National Energy Centre Phase 1 heating system
As the building has such a low heat demand, it was possible to install a near-domestic scale heating system based around an MHS Strata 1 condensing boiler. The boiler has a fully modulating heat output sliding between 20% and 100%. Its stainless steel heat exchanger is designed to return operating efficiencies between 88% and 96% (gross). This ensures that there are extremely low NOx and CO emissions. The unit also has a variable speed primary pump which allows the boiler to maintain the widest possible temperature difference across the heat exchanger (resulting in a seasonal efficiency gain of 7% to 10%). Control is through an electronic 7-day integrated timer and room thermostat, with a set back temperature for night and weekends. Local temperature control is mainly by thermostatic radiator control valves (TRVs). To avoid running the boiler at part loads during the summer, instantaneous electric hot water units were fitted at each point of use. The boiler was replaced in late 2016 with another condensing boiler.

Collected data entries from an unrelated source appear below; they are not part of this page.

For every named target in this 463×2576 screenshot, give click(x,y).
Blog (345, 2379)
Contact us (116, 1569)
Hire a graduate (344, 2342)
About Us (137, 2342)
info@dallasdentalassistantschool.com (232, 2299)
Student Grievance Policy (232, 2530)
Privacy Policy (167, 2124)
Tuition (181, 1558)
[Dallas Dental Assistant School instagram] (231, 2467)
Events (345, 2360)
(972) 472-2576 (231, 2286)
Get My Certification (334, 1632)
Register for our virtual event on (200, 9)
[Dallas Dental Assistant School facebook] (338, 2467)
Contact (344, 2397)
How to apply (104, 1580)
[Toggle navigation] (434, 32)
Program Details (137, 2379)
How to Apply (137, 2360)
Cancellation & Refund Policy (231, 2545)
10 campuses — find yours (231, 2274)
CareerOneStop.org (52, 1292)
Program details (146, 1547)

National Energy Centre Phase 1 monitoring and performance
The building was monitored for several years using an PC-based monitoring system was installed to log energy use and other relevant data, such as internal and external temperatures. Monitored data was verified against actual meter readings and utility bills. The strategy of providing a high thermal mass for the building worked very well, with occupants enjoying a very even climate inside the building with low energy use. In winter, this was generally achieved with the heating running more or less continuously from about 7.30 to 9.00 am, then requiring only short top-up bursts later in the day. For example, the small screen image shows internal and external temperatures on Thursday 15th February 2001. The external temperature rose from -3.5°C at night to a maximum of just 4.5°C by day, but the internal temperature at the monitoring point did not fluctuate by more than 1°C. And this was achieved with the central heating system only firing measurably in the first 1½ hours. Later in the day, most of the heating requirement came from solar gain or incidental gains from the occupants and office equipment.

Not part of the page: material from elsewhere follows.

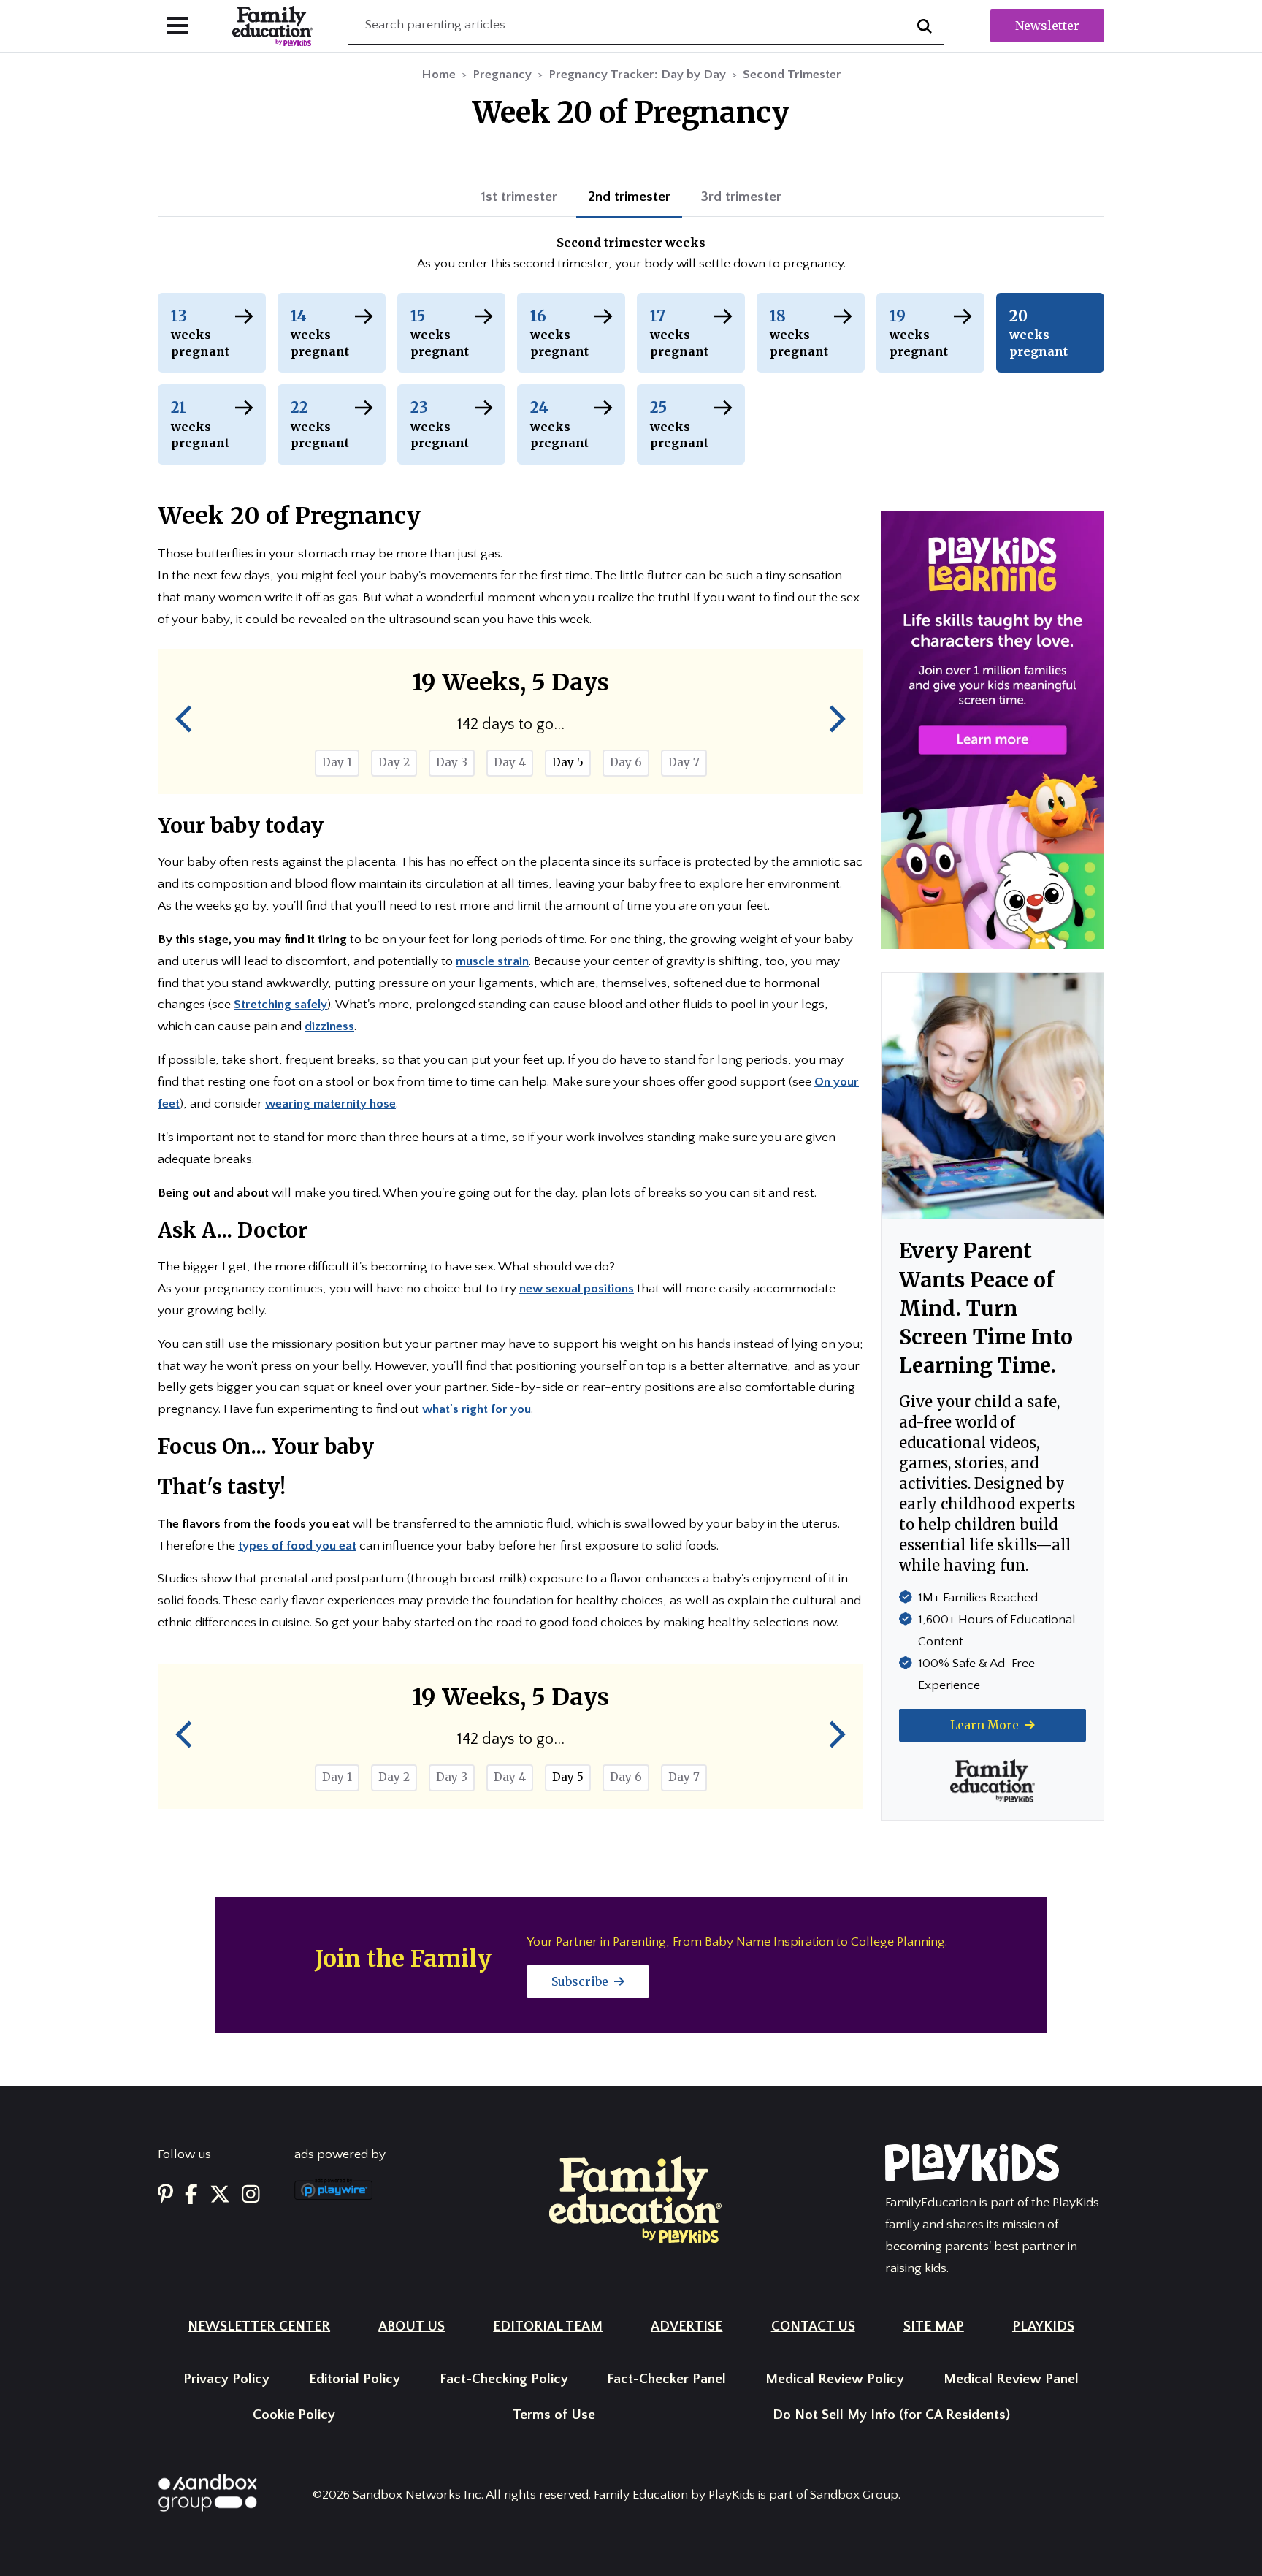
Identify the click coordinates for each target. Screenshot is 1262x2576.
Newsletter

Summer energy use was very low, as the building is naturally ventilated. The internal temperature can rise as high as 24 or 25°C during prolonged periods of warm weather, but again fluctuates very little between day and night. Working conditions are more than acceptable, as staff can maintain a good cross-ventilation through opening vents beside the main windows, and the external overshading prevents the direct solar gains that are so useful in winter, when the lower sun angle allows warmth into the building.
The Eco-Warrior system also shows quite clearly how the lighting strategy is working. On bright days, throughout the year, there is often no lighting circuit consumption at all downstairs, with only limited use upstairs. In the example shown, the peak demand on the graph is just 1,600W serving an area of 400m2. It is noticeable that the greatest lighting demand occurs when the cleaners come in at night and switch on all possible lights, proving that staff motivation is also an important part of minimising energy use.

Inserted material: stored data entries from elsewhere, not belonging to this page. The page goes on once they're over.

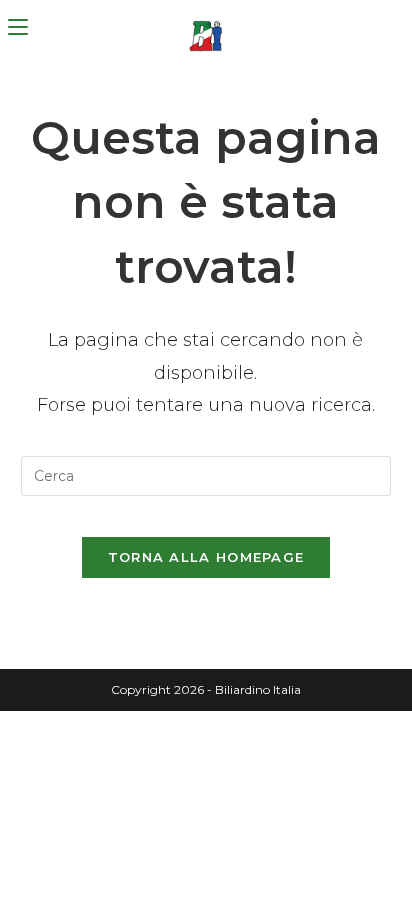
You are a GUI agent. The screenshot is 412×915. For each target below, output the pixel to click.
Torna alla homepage (206, 557)
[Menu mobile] (18, 27)
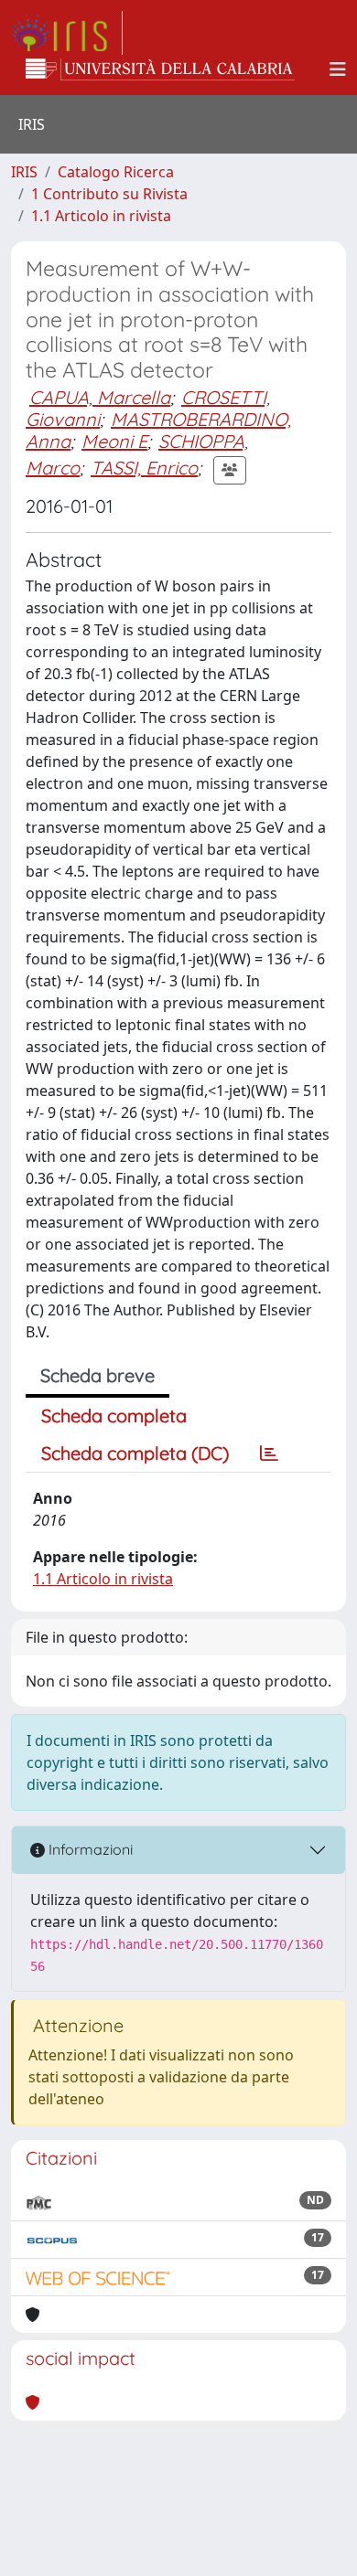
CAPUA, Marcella (99, 397)
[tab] (269, 1453)
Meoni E (114, 441)
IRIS (24, 172)
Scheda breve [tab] (97, 1375)
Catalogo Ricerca (116, 172)
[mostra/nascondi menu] (338, 69)
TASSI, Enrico (144, 467)
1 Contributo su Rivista (109, 194)
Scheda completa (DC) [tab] (135, 1453)
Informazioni (89, 1849)
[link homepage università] (160, 69)
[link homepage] (67, 33)
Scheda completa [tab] (114, 1415)
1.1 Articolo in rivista (101, 216)
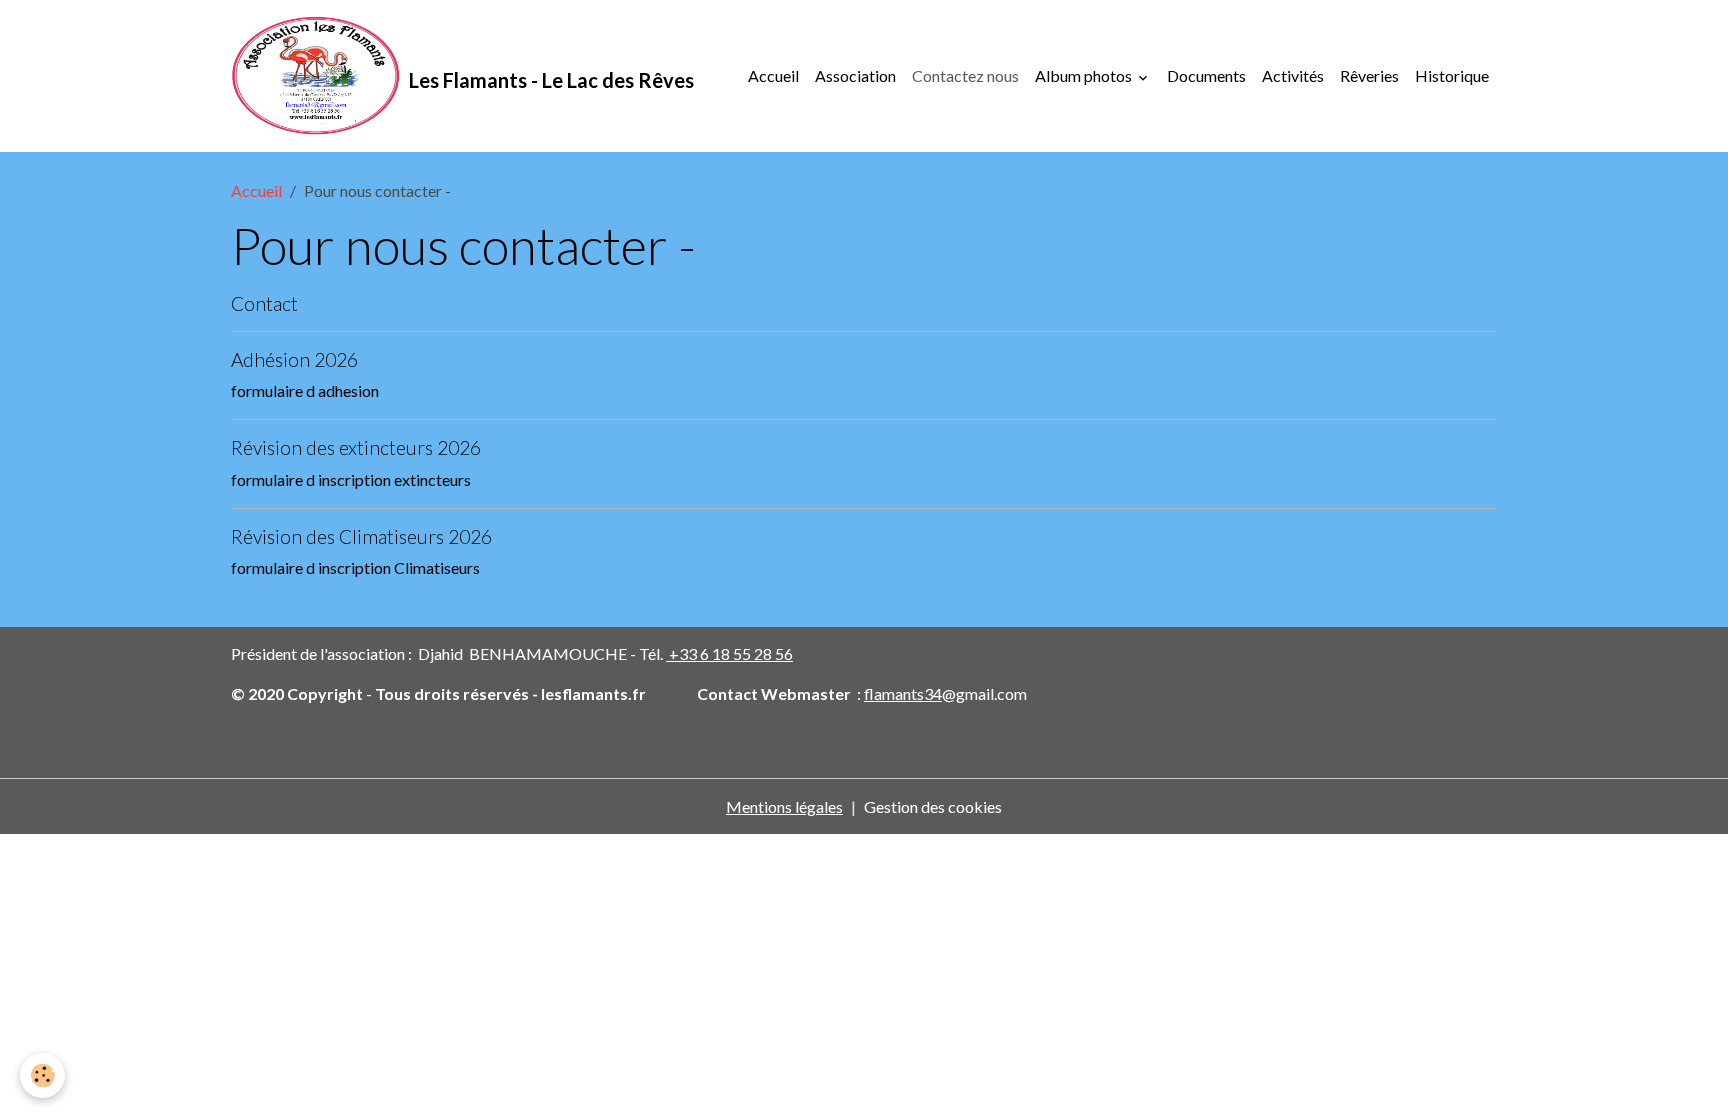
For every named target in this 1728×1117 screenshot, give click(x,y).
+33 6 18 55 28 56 (729, 653)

Analysis of bills revealed that The National Energy Centre achieved total energy use considerably below the Building Research Establishment's best practice guidelines for a modern, naturally ventilated office. However, over time, consumption crept up for a number of possible reasons:
- The original occupants, who were highly motivated to keep energy use low and so actively managed the use of lights, left the building.
- The design of the ground floor originally provided for naturally lit, open-plan office space but this was later replaced by cellular meeting rooms, requiring much more lighting.
- The new occupants were involved in software development and database management, which required a more intensive use of computing, including an air-conditioned server room.
Nevertheless, the overall design continued to show good energy use, especially as a result of the high levels of insulation, which were well above UK building regulations at the time the building was constructed. We sold the building in 2018, so are no longer able to show people around it or monitor its energy consumption.